:: DIRECTIONS ::
Nothing but the data below, returned exactly, should appear in the answer.
[INFORMATION GIVEN]
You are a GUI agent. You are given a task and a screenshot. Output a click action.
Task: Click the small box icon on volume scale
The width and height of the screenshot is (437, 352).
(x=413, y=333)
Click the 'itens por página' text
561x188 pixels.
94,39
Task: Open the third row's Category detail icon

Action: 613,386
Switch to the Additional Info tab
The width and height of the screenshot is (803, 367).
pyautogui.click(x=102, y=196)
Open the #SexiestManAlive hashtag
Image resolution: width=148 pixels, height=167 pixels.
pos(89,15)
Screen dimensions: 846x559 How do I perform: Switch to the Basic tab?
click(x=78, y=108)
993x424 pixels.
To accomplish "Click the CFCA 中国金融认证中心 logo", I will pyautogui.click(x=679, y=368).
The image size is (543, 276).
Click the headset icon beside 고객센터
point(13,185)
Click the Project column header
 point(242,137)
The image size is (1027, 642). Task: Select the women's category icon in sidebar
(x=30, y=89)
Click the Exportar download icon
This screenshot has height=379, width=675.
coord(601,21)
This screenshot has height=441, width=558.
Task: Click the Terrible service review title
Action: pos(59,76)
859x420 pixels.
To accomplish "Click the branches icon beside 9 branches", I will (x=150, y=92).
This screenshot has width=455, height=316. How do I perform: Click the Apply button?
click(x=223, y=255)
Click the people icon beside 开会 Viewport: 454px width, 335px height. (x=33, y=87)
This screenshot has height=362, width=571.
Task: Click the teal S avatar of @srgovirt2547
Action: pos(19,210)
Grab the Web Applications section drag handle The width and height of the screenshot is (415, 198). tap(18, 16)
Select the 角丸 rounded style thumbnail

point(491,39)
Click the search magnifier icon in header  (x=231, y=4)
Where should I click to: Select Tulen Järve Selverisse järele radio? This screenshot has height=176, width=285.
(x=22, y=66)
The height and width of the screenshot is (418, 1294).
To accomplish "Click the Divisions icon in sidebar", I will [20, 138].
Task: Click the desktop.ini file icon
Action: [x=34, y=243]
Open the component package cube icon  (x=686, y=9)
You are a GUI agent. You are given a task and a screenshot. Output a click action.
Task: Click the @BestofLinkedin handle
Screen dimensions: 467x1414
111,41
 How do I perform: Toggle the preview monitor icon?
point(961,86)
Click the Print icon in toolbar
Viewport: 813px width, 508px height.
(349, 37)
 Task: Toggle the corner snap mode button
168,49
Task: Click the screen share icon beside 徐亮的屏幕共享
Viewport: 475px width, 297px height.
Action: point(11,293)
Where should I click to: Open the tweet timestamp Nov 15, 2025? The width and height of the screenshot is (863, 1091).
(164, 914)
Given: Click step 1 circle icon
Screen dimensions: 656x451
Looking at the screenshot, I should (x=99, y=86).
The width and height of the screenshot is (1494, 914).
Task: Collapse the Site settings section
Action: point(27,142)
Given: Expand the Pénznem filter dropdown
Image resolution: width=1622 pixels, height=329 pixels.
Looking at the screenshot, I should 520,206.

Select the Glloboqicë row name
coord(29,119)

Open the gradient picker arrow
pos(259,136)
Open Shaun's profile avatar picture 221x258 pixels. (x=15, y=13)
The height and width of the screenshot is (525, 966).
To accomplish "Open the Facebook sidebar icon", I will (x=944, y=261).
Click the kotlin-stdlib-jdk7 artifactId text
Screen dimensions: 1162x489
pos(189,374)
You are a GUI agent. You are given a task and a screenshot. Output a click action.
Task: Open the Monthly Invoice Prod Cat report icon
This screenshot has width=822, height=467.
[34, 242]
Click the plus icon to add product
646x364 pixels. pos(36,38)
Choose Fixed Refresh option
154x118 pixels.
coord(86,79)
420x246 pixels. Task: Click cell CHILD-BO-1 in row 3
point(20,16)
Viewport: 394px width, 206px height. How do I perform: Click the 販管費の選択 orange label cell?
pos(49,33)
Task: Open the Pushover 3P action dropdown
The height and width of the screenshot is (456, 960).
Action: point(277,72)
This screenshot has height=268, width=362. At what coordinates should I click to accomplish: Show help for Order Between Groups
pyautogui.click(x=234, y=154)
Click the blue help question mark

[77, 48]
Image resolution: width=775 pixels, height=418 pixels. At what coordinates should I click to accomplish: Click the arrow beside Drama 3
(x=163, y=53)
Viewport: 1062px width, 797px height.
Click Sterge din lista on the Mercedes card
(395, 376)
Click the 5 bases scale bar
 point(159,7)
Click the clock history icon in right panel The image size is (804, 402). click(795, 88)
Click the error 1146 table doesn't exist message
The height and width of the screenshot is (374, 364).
[/INFORMATION GIVEN]
:: WORKED SOLUTION ::
You are a GUI agent. You are given a task and a screenshot. Output a click action.
Task: Click the small box icon on volume scale
The width and height of the screenshot is (437, 352).
(x=413, y=333)
Click the 'itens por página' text
561x188 pixels.
94,39
Task: Open the third row's Category detail icon

Action: 613,386
Switch to the Additional Info tab
The width and height of the screenshot is (803, 367).
pyautogui.click(x=102, y=196)
Open the #SexiestManAlive hashtag
Image resolution: width=148 pixels, height=167 pixels.
pos(89,15)
Screen dimensions: 846x559 How do I perform: Switch to the Basic tab?
click(x=78, y=108)
993x424 pixels.
To accomplish "Click the CFCA 中国金融认证中心 logo", I will pyautogui.click(x=679, y=368).
The image size is (543, 276).
Click the headset icon beside 고객센터
point(13,185)
Click the Project column header
 point(242,137)
The image size is (1027, 642). Task: Select the women's category icon in sidebar
(x=30, y=89)
Click the Exportar download icon
This screenshot has height=379, width=675.
coord(601,21)
This screenshot has height=441, width=558.
Task: Click the Terrible service review title
Action: pos(59,76)
859x420 pixels.
To accomplish "Click the branches icon beside 9 branches", I will (x=150, y=92).
This screenshot has width=455, height=316. How do I perform: Click the Apply button?
click(x=223, y=255)
Click the people icon beside 开会 Viewport: 454px width, 335px height. (x=33, y=87)
This screenshot has height=362, width=571.
Task: Click the teal S avatar of @srgovirt2547
Action: pos(19,210)
Grab the Web Applications section drag handle The width and height of the screenshot is (415, 198). tap(18, 16)
Select the 角丸 rounded style thumbnail

point(491,39)
Click the search magnifier icon in header  (x=231, y=4)
Where should I click to: Select Tulen Järve Selverisse järele radio? This screenshot has height=176, width=285.
(x=22, y=66)
The height and width of the screenshot is (418, 1294).
To accomplish "Click the Divisions icon in sidebar", I will [20, 138].
Task: Click the desktop.ini file icon
Action: [x=34, y=243]
Open the component package cube icon  (x=686, y=9)
You are a GUI agent. You are given a task and a screenshot. Output a click action.
Task: Click the @BestofLinkedin handle
Screen dimensions: 467x1414
111,41
 How do I perform: Toggle the preview monitor icon?
point(961,86)
Click the Print icon in toolbar
Viewport: 813px width, 508px height.
(349, 37)
 Task: Toggle the corner snap mode button
168,49
Task: Click the screen share icon beside 徐亮的屏幕共享
Viewport: 475px width, 297px height.
Action: point(11,293)
Where should I click to: Open the tweet timestamp Nov 15, 2025? The width and height of the screenshot is (863, 1091).
(164, 914)
Given: Click step 1 circle icon
Screen dimensions: 656x451
Looking at the screenshot, I should (x=99, y=86).
The width and height of the screenshot is (1494, 914).
Task: Collapse the Site settings section
Action: point(27,142)
Given: Expand the Pénznem filter dropdown
Image resolution: width=1622 pixels, height=329 pixels.
Looking at the screenshot, I should 520,206.

Select the Glloboqicë row name
coord(29,119)

Open the gradient picker arrow
pos(259,136)
Open Shaun's profile avatar picture 221x258 pixels. (x=15, y=13)
The height and width of the screenshot is (525, 966).
To accomplish "Open the Facebook sidebar icon", I will (x=944, y=261).
Click the kotlin-stdlib-jdk7 artifactId text
Screen dimensions: 1162x489
pos(189,374)
You are a GUI agent. You are given a task and a screenshot. Output a click action.
Task: Open the Monthly Invoice Prod Cat report icon
This screenshot has width=822, height=467.
[34, 242]
Click the plus icon to add product
646x364 pixels. pos(36,38)
Choose Fixed Refresh option
154x118 pixels.
coord(86,79)
420x246 pixels. Task: Click cell CHILD-BO-1 in row 3
point(20,16)
Viewport: 394px width, 206px height. How do I perform: Click the 販管費の選択 orange label cell?
pos(49,33)
Task: Open the Pushover 3P action dropdown
The height and width of the screenshot is (456, 960).
Action: point(277,72)
This screenshot has height=268, width=362. At what coordinates should I click to accomplish: Show help for Order Between Groups
pyautogui.click(x=234, y=154)
Click the blue help question mark

[77, 48]
Image resolution: width=775 pixels, height=418 pixels. At what coordinates should I click to accomplish: Click the arrow beside Drama 3
(x=163, y=53)
Viewport: 1062px width, 797px height.
Click Sterge din lista on the Mercedes card
(395, 376)
Click the 5 bases scale bar
 point(159,7)
Click the clock history icon in right panel The image size is (804, 402). click(795, 88)
Click the error 1146 table doesn't exist message
The height and width of the screenshot is (374, 364).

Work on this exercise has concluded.